Zasoby wody są wrażliwym obszarem każdego kraju, zwłaszcza tam, gdzie rolnictwo odgrywa istotną rolę. Jej znaczenie podkreśla ogromne zapotrzebowanie na wodę. Uprawy roślinne i hodowle zwierząt zużywają łącznie średnio aż 44 proc. europejskich zasobów wody pitnej, ale miejscami wynik ten sięga nawet 80 proc. Im bardziej będzie się zmieniał klimat, im bardziej dostęp do wody, opady i stan rzek będą nieprzewidywalny, tym bardziej kluczowym zasobem dla bezpieczeństwa żywnościowego i energetycznego będzie właśnie woda. A że rolnictwo pochłania nawet połowę zasobów, tym bardziej na wagę złota będą wszelkie skuteczne sposoby jej oszczędzania.
Nawadnianie w cenie
Im suchszy jest klimat, tym więcej wody rolnictwo zużywa do nawadniania upraw. A to obosieczny miecz, bo choć nawadnianie pomaga zwiększyć wydajność upraw i zmniejszyć ryzyko strat upraw i finansów w czasie suszy, to budzi wiele obaw środowiskowych, że nadmiernie wykorzystuje zasoby wody z podziemnych warstw wodonośnych i przyspiesza erozję oraz zwiększa zasolenie gleby. Jest ono też ryzykowne dla środowiska, bo rosnący pobór wody do nawadniania zmniejsza objętość wody i zmienia reżimy wodne, zwłaszcza w regionach śródziemnomorskich, które i tak są ubogie w wodę. To zmniejsza przepływy wody poniżej krytycznych progów niezbędnych do przetrwania gatunków roślin i zwierząt. Nie pomaga też tworzenie tam zbiorników wodnych, które mają zapewnić wodę do nawadniania, a zakłócają przepływ wody i przerywają ciągłość siedlisk.

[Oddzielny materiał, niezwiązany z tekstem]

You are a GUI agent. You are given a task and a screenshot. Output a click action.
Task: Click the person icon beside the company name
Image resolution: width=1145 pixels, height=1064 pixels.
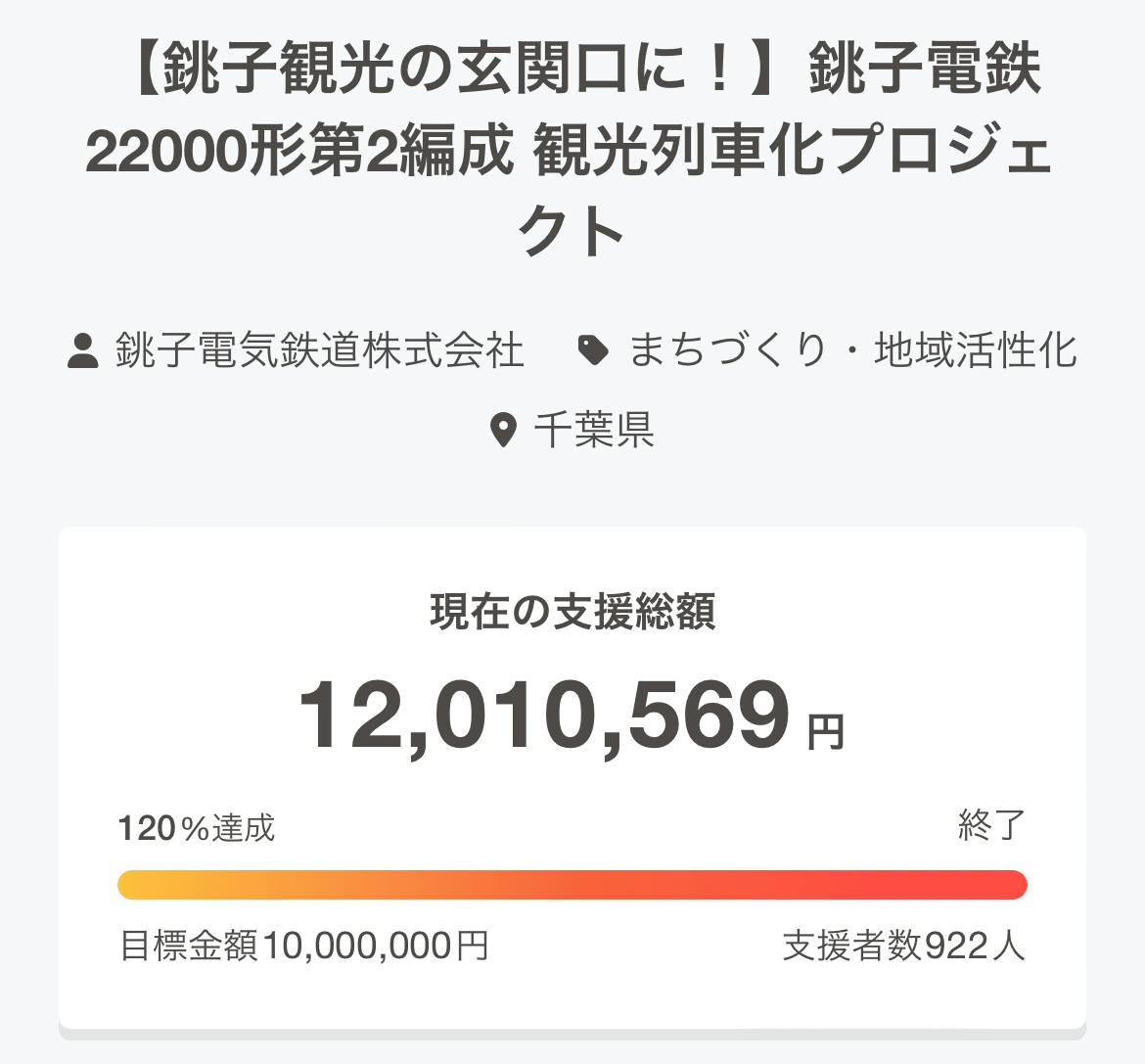coord(83,350)
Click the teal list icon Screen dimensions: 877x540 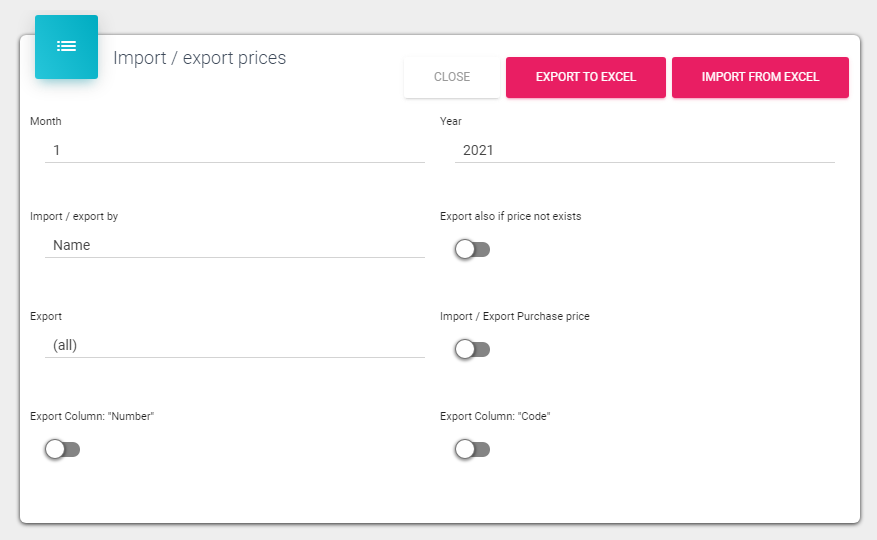click(x=66, y=46)
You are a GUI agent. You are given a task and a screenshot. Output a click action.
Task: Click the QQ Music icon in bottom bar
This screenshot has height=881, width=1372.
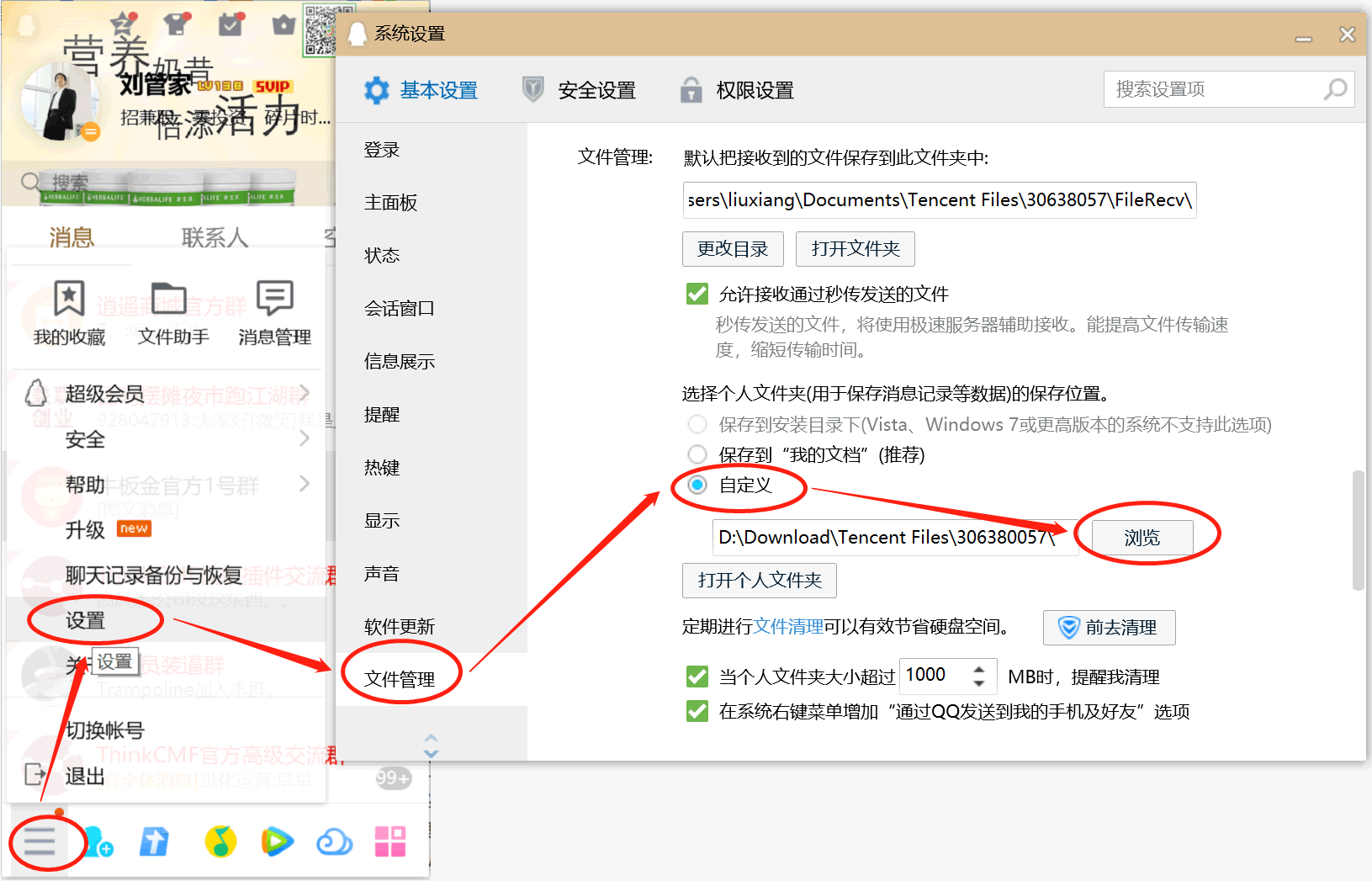220,841
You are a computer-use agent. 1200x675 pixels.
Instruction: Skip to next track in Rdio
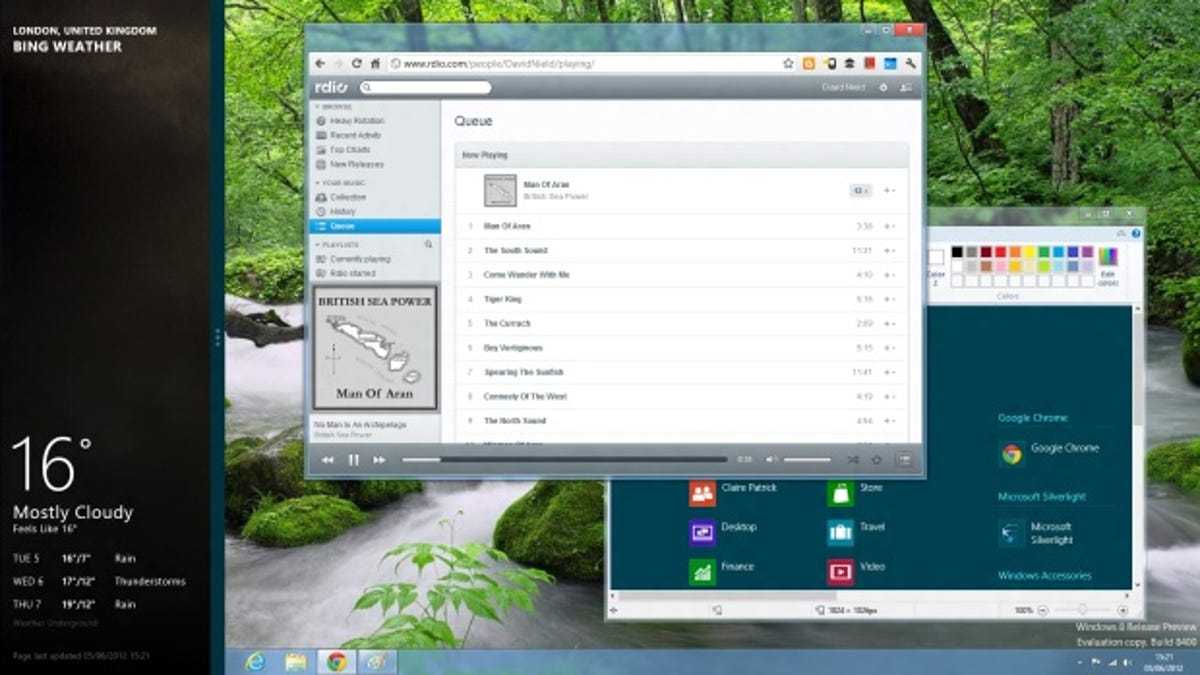[x=379, y=460]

Ogólnie nawadniane jest 9,8 proc. ziemi rolnej w UE, większość w regionie śródziemnomorskim. Francja, Grecja, Włochy, Portugalia i Hiszpania mają razem 9,15 mln ha, co stanowi 84 proc. nawadnianych upraw w UE 27. Według dość leciwych (2016 r.!) danych Eurostatu pierwsze miejsce pod tym względem zajmuje Cypr, który nawadnia 34 proc. swoich terenów rolnych. Druga jest równie niewielka Malta z wynikiem 33 proc., ale już trzecie miejsce z podobnym wynikiem (32,9 proc.) zajmują Włochy, jeden z największych krajów rolniczych UE. Tuż za podium znalazły się Grecja (29,7 proc.), Holandia (29,1) Hiszpania (15,7) i Portugalia (15,1).
Polska – przynajmniej cztery lata temu – była bliżej końca peletonu z wynikiem 0,5 proc. nawadnianych terenów upraw rolnych. Pamiętajmy, że od tego czasu miały miejsce trzy susze z rzędu i zainteresowanie nawadnianiem w Polsce ogromnie wzrosło, zwłaszcza że na instalacje nawadniające od ubiegłego roku można dostać nawet 100 tys. zł dopłat z Agencji Restrukturyzacji i Modernizacji Rolnictwa.